Nachfolger und Parteikollege Thomas Drozda redimensionierte Ostermayers Pläne 2016 – auf 750 Quadratmeter für eine Dauerausstellung und 300 Quadratmeter für Wechselausstellungen. Aber immerhin: Das Haus der Geschichte der Republik – der Zaunpfahl-Zusatz barg den Hinweis, dass es um zentrale Fragen der Demokratie gehen sollte – war nicht selbst Geschichte.
Die neue Institution wurde organisatorisch an die Nationalbibliothek angegliedert (um Overheadkosten zu sparen) – und Monika Sommer, von ÖNB-Generaldirektorin Johanna Rachinger bestellt, baute Team wie Sammlung auf. Sie änderte den Titel in Haus der Geschichte Österreich – um sich vom Korsett „Republik“ zu befreien. Ihr Hauptinteresse gilt eben jener dunklen Zeit, als Österreich keine Republik war.
Zur Eröffnung zeigte Monika Sommer die Materialsammlung „Aufbruch ins Ungewisse – Österreich seit 1918“, die anhand von sieben Themen die vergangenen 100 Jahre Revue passieren ließ. Essenziell neue Erkenntnisse barg sie keine. Was noch kaum jemanden störte. Denn weitere große Ausstellungen sollten folgen. Doch sie folgten nicht – angeblich aufgrund fehlender Mittel. Die Schau wurde lediglich sanft überarbeitet und nennt sich jetzt „Neue Zeiten: Österreich seit 1918“.
Und immer wieder beklagte Sommer die Situation: „Das HdGÖ braucht mehr Platz!“ Am besten dreimal so viel: „3.000 Quadratmeter Ausstellungsfläche wären in-ternational gesehen das, mit dem man Österreich auch gerecht würde.“ Und „von wichtiger Symbolkraft“ wäre „ein eigenständiger Bau“.

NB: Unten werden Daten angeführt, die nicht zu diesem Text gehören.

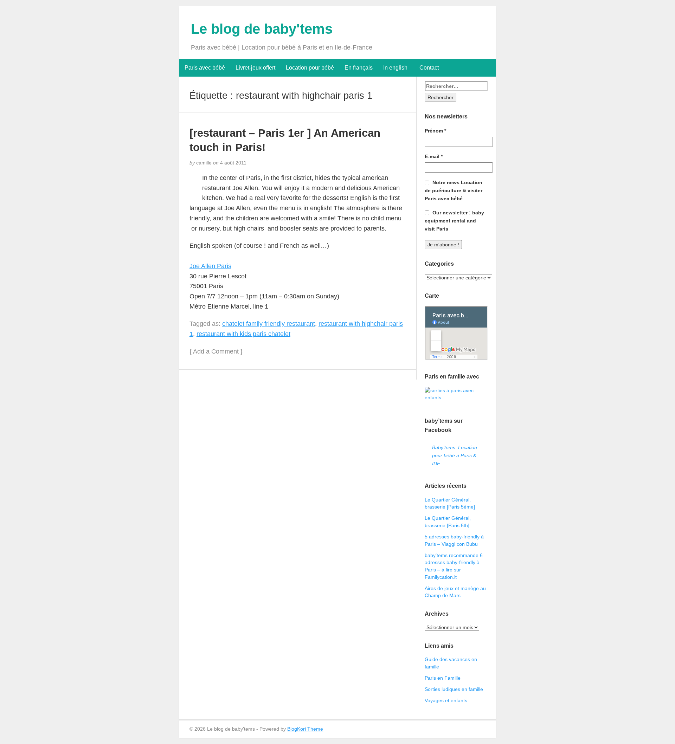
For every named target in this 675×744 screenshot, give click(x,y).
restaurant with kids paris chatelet (243, 333)
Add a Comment (216, 351)
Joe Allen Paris (210, 266)
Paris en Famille (443, 678)
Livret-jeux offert (255, 68)
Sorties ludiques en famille (454, 689)
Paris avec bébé (205, 68)
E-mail (434, 156)
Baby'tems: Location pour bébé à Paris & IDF (454, 455)
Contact (428, 68)
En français (359, 68)
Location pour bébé (310, 68)
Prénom (435, 131)
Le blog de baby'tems (262, 29)
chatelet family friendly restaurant (268, 323)
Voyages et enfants (446, 700)
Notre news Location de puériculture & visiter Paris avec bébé (453, 190)
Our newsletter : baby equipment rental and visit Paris (454, 221)
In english (395, 68)
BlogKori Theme (305, 729)
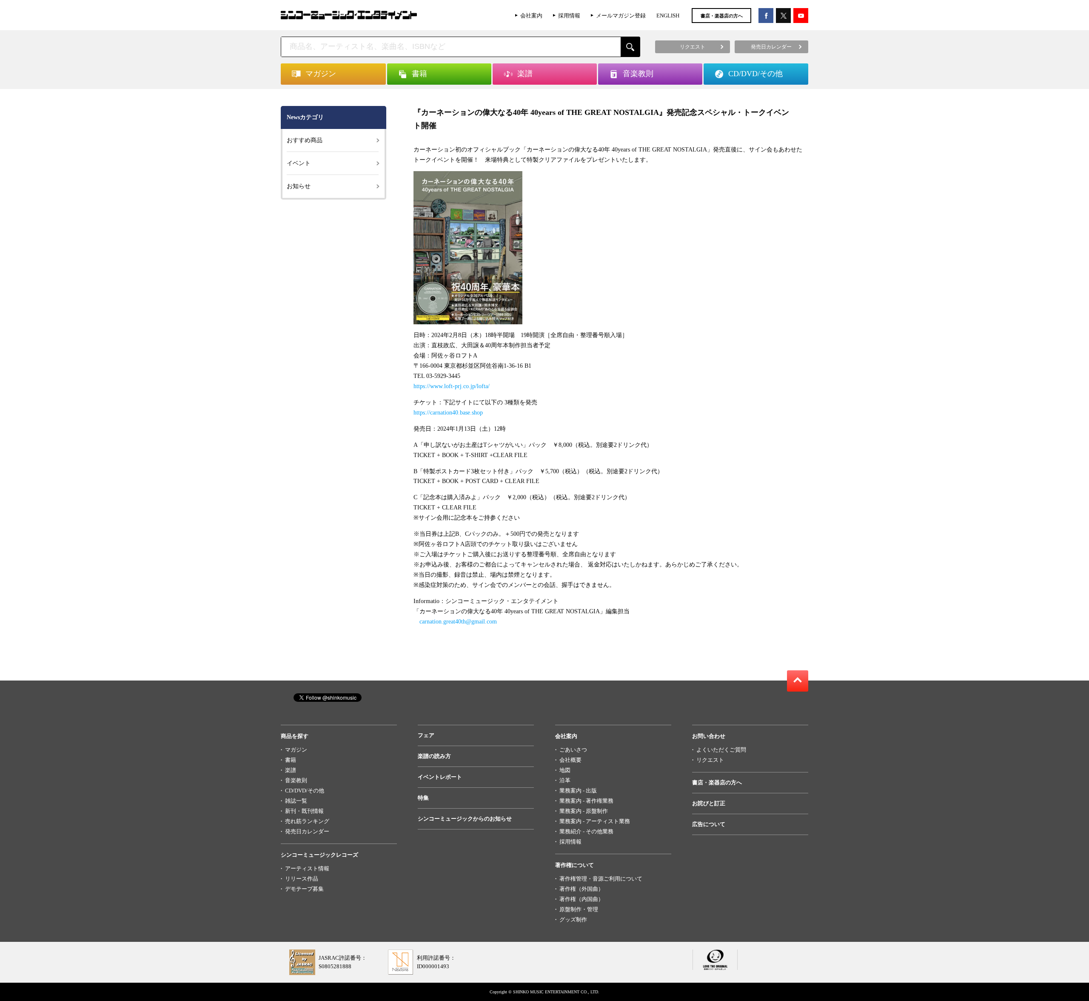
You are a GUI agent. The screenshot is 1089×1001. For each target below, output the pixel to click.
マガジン (296, 749)
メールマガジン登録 (621, 15)
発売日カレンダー (307, 831)
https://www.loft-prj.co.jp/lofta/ (451, 386)
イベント (299, 163)
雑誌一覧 (296, 801)
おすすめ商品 (304, 140)
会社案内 (531, 15)
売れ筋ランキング (307, 821)
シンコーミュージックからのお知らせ (465, 818)
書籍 (290, 760)
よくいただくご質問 (721, 749)
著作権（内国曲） (581, 899)
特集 (423, 798)
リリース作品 (301, 878)
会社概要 (570, 760)
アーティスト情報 (307, 868)
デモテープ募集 (304, 889)
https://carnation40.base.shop (448, 412)
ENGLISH (667, 15)
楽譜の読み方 (434, 756)
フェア (426, 735)
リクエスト (710, 760)
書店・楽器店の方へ (722, 15)
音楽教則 (296, 780)
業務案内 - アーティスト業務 (594, 821)
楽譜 (290, 770)
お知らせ (299, 186)
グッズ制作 (573, 919)
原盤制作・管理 (578, 909)
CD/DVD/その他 (304, 790)
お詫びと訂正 (708, 803)
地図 (564, 770)
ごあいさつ (573, 749)
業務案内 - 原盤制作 (583, 811)
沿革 (564, 780)
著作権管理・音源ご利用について (600, 878)
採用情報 (569, 15)
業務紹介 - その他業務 (586, 831)
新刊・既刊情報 (304, 811)
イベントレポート (440, 777)
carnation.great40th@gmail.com (458, 621)
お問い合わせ (708, 736)
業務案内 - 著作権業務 (586, 801)
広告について (708, 824)
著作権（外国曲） (581, 889)
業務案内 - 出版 (578, 790)
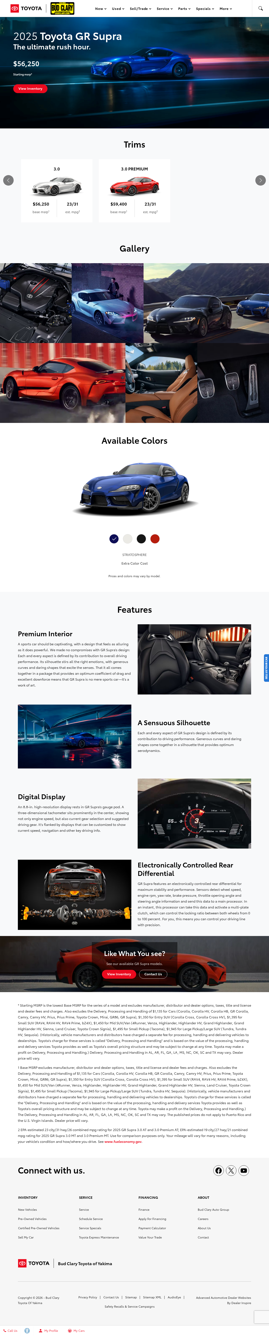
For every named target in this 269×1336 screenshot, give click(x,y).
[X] (231, 1170)
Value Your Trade (150, 1237)
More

Das Flehen der Direktorin wurde erhört. Denn es ergab sich die Möglichkeit, das Eingangsgebäude des Museumsquartiers an der Mariahilfer Straße einer höherwertigeren Nutzung zuzuführen. Dieses Gebäude, um 1854 errichtet, schloss eine Baulücke – und fügte sich gut in die barocken Hofstallungen ein. Kulturstaatssekretärin Andrea Mayer (Grüne), angetan von der ihr zugetragenen Idee, gab sogleich eine Machbarkeitsstudie in Auftrag. Und diese liegt nun vor. Mayer hält damit noch hinter dem Berg: Die Entscheidung soll feierlich verkündet werden – spätestens zum fünften Jahrestag des HdGÖ.
Ihr Tratschpartner kann Ihnen aber schon heute, am Nationalfeiertag, verkünden: Ein Haus der Geschichte ist in diesem eigenständigen Gebäude laut technischer Studie durchaus machbar. Es stünden 4.000 Quadratmeter zur Verfügung, 3.000 davon als Ausstellungsfläche. Natürlich muss es zu Absiedelungen kommen, da derzeit unter anderem das Naturhistorische Museum und der Dschungel eingemietet sind. Aber auch das ist durchaus machbar: Mayer hat das Projekt bereits mit Wiens Kulturstadträtin Veronica Kaup-Hasler besprochen.
Der bekrönende Doppeladler dürfte Monika Sommer zwar ein Dorn im Auge sein, aber sie wird weit mehr Budget als jetzt zur Verfügung haben. Und sie hat genügend Platz für Wechselausstellungen. Sprich: Sie kann die ursprünglich fixierten Zielsetzungen des Hauses der Geschichte umsetzen.
Den Fokus allerdings wird sich wohl etwas verschieben müssen. Auf dem von ihr nach der 1944 in Auschwitz ermordeten Violinistin Alma Rosé benannten Plateau zeigte Monika Sommer in den letzten fünf Jahren fast nur Schauen, die sich mit der NS-Zeit und dem Holocaust beschäftigen. Sicher, der Ort (von diesem Plateau gelangt man zum sogenannten „Hitler-Balkon“) legt die Thematik nahe. Aber wie gesagt: Ein Haus der Geschichte der Republik Österreich sollte doch ein etwas breiteres Gesichtsfeld haben.
Die angemieteten Räume würden nach der Übersiedelung wieder dem Kunsthistorischen Museum überlassen. Was auch richtig ist. Denn es wurden bereits kostspielige Bauarbeiten durchgeführt, um dort die Reliefplatten des Heroons von Trysa, einer antiken Grabanlage, präsentieren zu können.
Andererseits: In Österreich gibt es nach wie vor kein Holocaust-Museum. Die Neue Burg würde sich geradezu anbieten. Nicht nur wegen des „Hitler-Balkons“: In der Neuen Burg wurden die von den Nationalsozialisten enteigneten Kunstschätze deponiert. Vielleicht will die Regierung auch noch dieses Projekt stemmen – als eigenständiges Museum in Zusammenarbeit vielleicht mit dem Jüdischen Museum Wien?